Jeśli została Wam z przygotowywania wigilijnych potraw jakaś kapusta kiszona to mam świetny sposób na bombę witaminową na poświąteczną regenerację. Pożyczyłam ten pomysł z zimowego menu mebloteki Yellow, tam zawsze znajdzie się jakaś inspiracja. Żywimy się tą sałatką od jakiegoś czasu i nie możemy przestać, tak nam smakuje.
Zamiast śniadania, zamiast obiadu, zamiast deseru i kolacji.
Prościutka i szybka w przygotowaniu, a naprawdę można się nią najeść do syta.
Składniki:
(na dwie porcje - śniadaniowe lub obiadowe)

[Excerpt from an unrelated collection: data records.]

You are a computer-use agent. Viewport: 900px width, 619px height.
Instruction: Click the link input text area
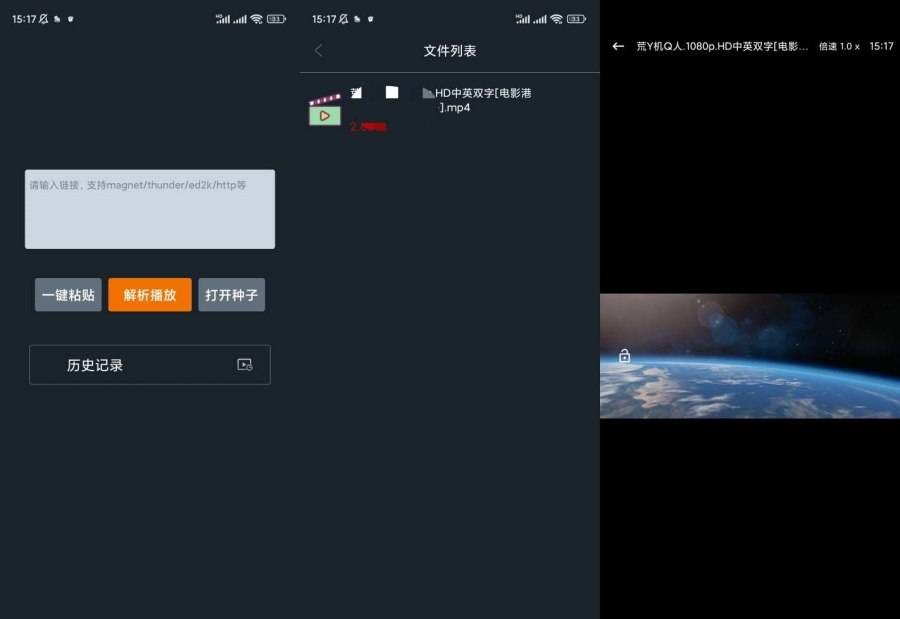[150, 209]
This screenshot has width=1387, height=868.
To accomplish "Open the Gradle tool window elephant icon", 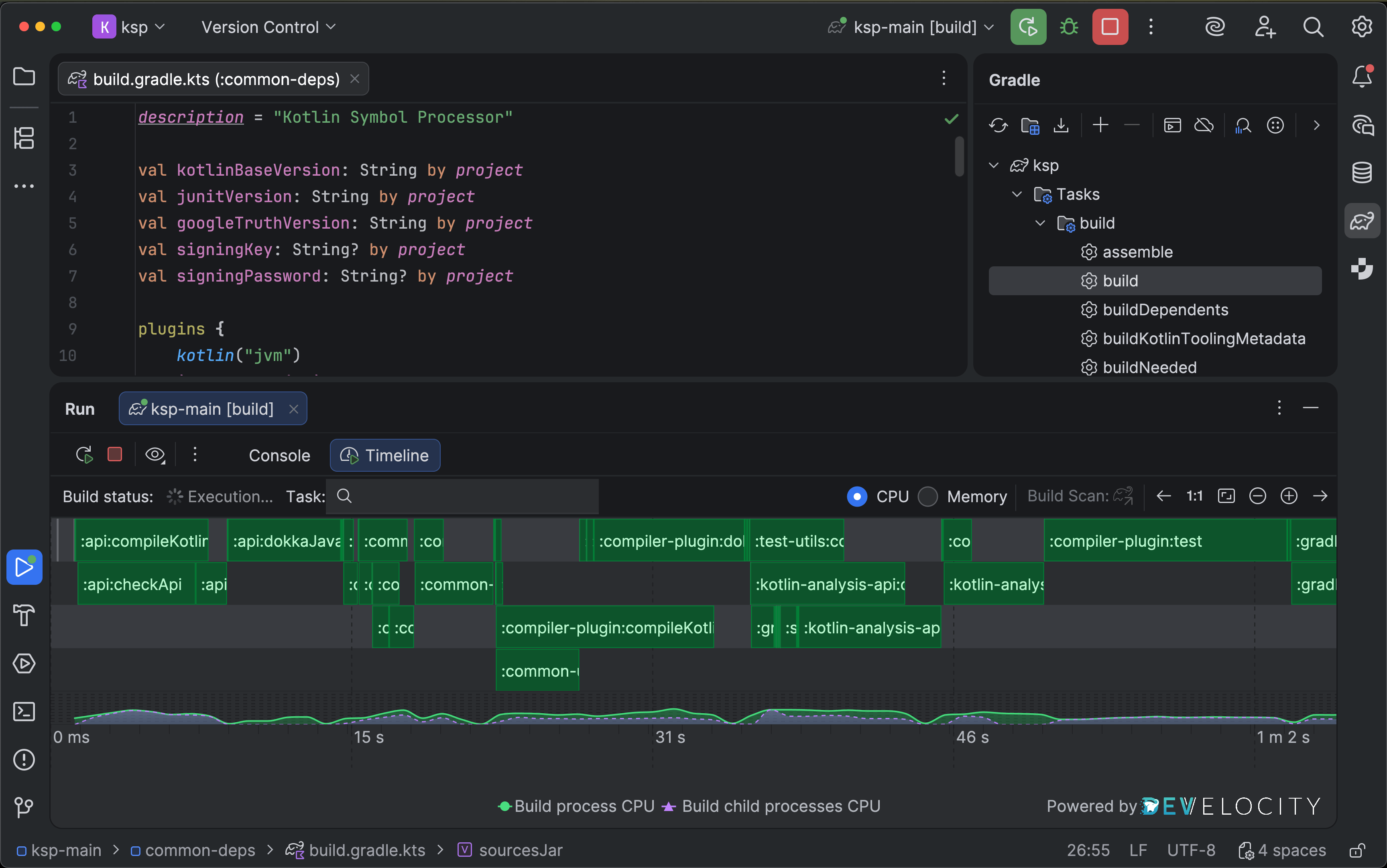I will [x=1362, y=221].
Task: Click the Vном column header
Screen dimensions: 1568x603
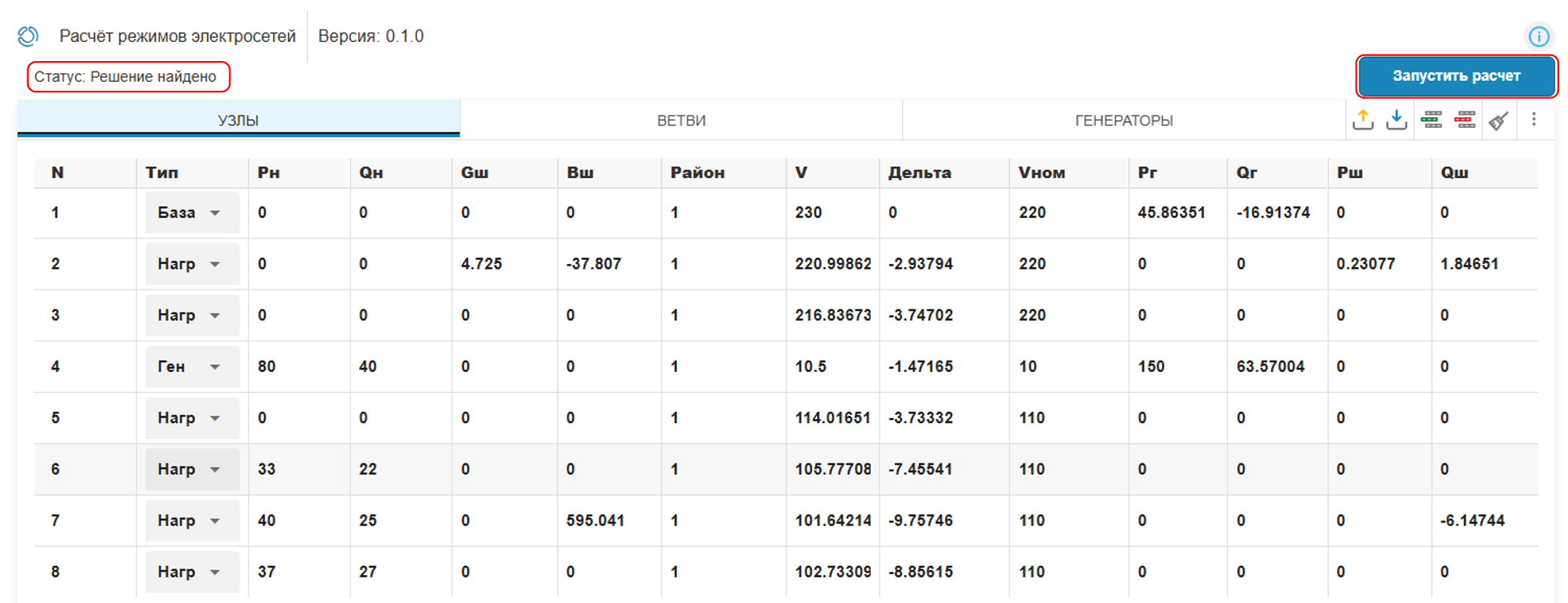Action: [x=1041, y=172]
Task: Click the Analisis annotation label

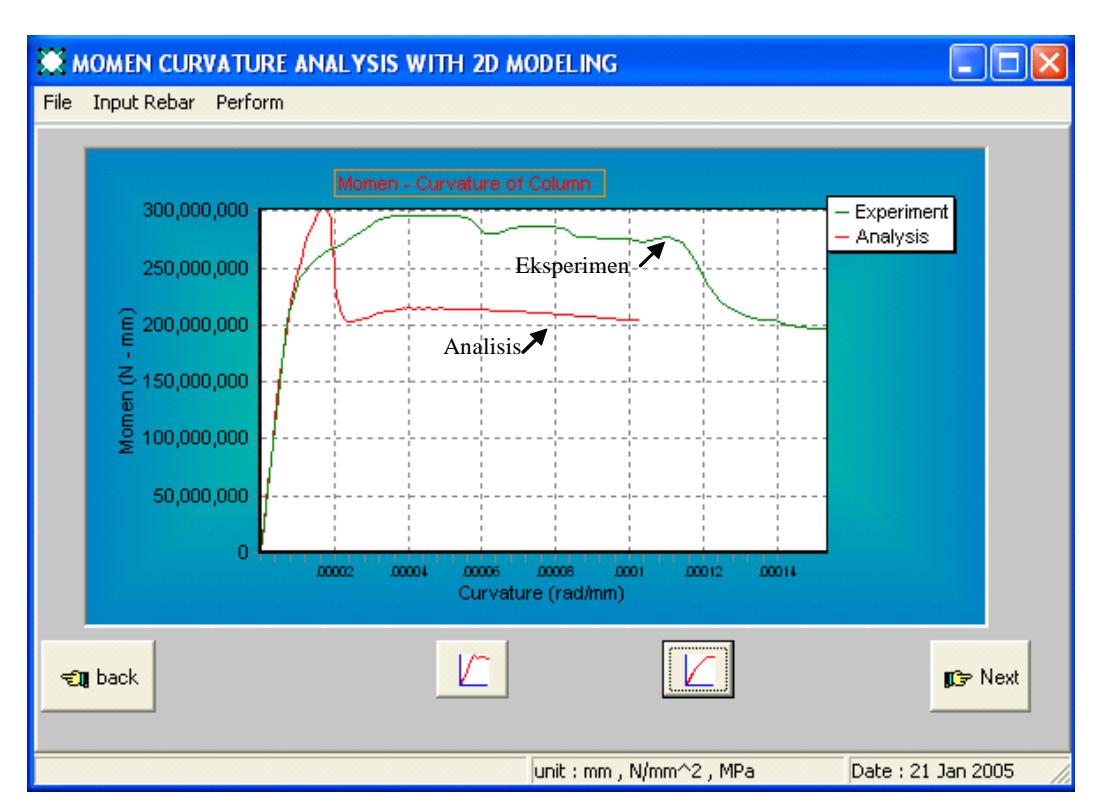Action: 482,346
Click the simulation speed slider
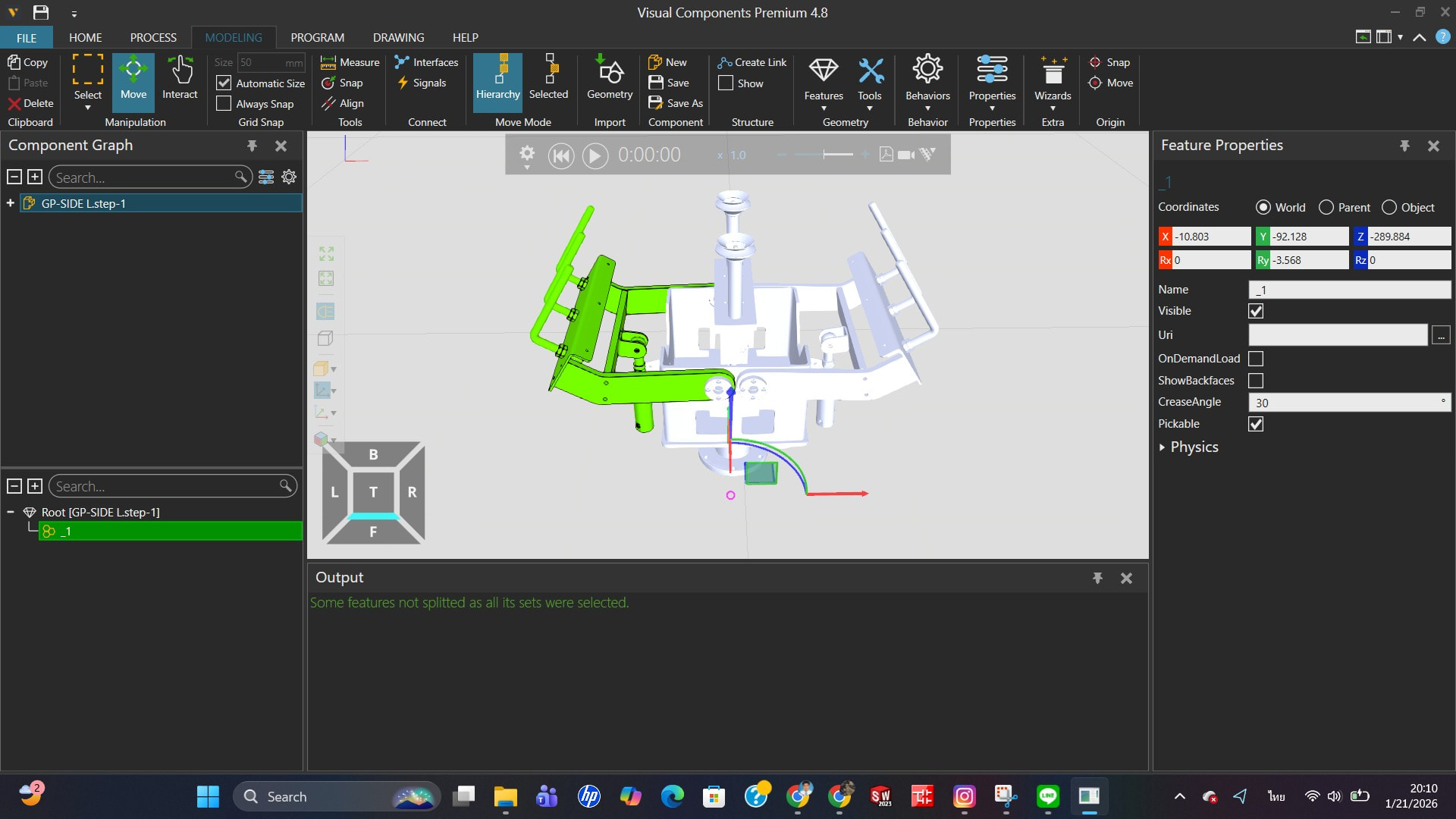The width and height of the screenshot is (1456, 819). pos(824,155)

- pół paczki sałat z rukolą i roszponką
- dwie garście kiszonej kapusty
- garść rodzynek
- garść orzechów włoskich
- garść migdałów
- garść pestek dyni
- garść sezamu
- olej z pestek winogron do polania
Na talerze wyłożyć sałaty. Na wierzchu rozłożyć równomiernie kapustę kiszoną - jeśli jest bardzo kwaśna wcześniej ją wypłukać. Posypać posiekanymi orzechami, pestkami i rodzynkami. Na samym końcu posypać sezamem i polać olejem.
Tak wygląda nasza wersja. Wersja w Yellow jest jeszcze bogatsza w dodatki, ale co w niej jest trzeba sprawdzić samemu, to bardzo miły lokal, nie będzie to czas stracony. Nie-łodzianom zostaje do spróbowania nasza wersja.